**Passage:**
*-*-*

# Zack & His Friend playing with a Frisbee



## Speedy2662 (May 27, 2012)

Here's Zack and his friend playing with a frisbee on a field


----------



## llombardo (Dec 11, 2011)

It's always nice to see Zack playing. His friend is a nice looking dog too


----------



## Sunflowers (Feb 17, 2012)

Hello, Adam! SO good to see a post from you!
I know which one he is-- the one with the dots on the snout. :wild:
Great to see him so healthy and happy.


----------



## Speedy2662 (May 27, 2012)

llombardo said:


> It's always nice to see Zack playing. His friend is a nice looking dog too


Thank you!
Jet is a 7 months old Border Collie too. Very energetic and playful puppy 



Sunflowers said:


> Hello, Adam! SO good to see a post from you!
> I know which one he is-- the one with the dots on the snout. :wild:
> Great to see him so healthy and happy.

*-*-*

**Recorded information:**
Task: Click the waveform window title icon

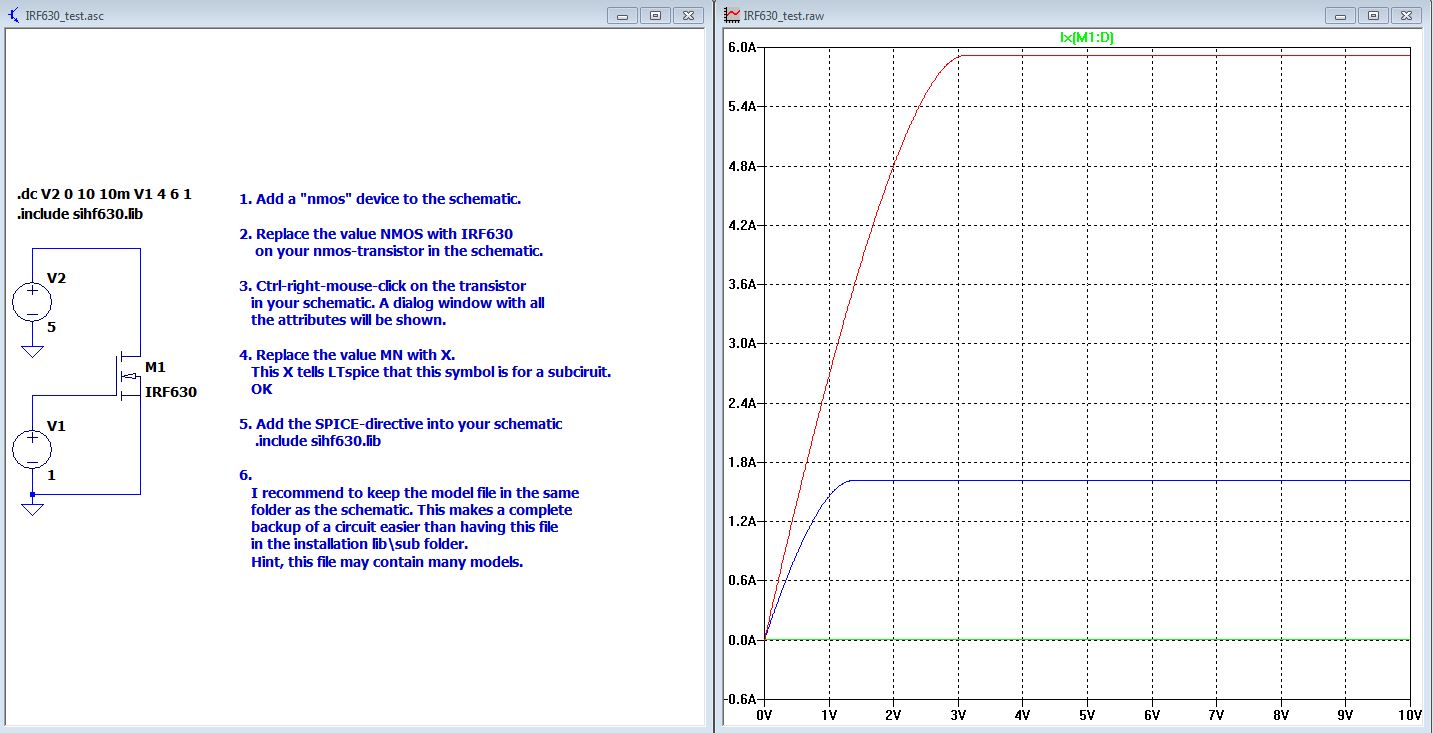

*-*-*

**Problems to solve:**
A – List every distinct username that posts in the frisbee thread.
B – In the frisbee thread, what breed and age is Jet said to be?
C – Continue the frisbee thread from the last line shown.

**Outputs for the tasks:**
A – Speedy2662, llombardo, Sunflowers

B – Jet is a 7-month-old Border Collie.

C –
Yup, that's him! 

Thank you!


----------



## DJEtzel (Feb 11, 2010)

Super cute!! I love the border collies!


----------



## ApselBear (Feb 10, 2014)

What frisbee are you using there?


----------



## Speedy2662 (May 27, 2012)

ApselBear said:


> What frisbee are you using there?


That is a Kong frisbee - very durable things. Not even a scratch after months of use 
Amazon.com : KONG Flyer Dog Toy, Large, Red : Dog Frisbee : Pet Supplies




DJEtzel said:


> Super cute!! I love the border collies!


Thank you! I love them too


----------



## NancyJ (Jun 15, 2003)

Great to see him playing with you with a friend. He looks like a very happy dog. Are your parents happy with him now that you have made it through puppyhood?


----------



## blackshep (Aug 3, 2012)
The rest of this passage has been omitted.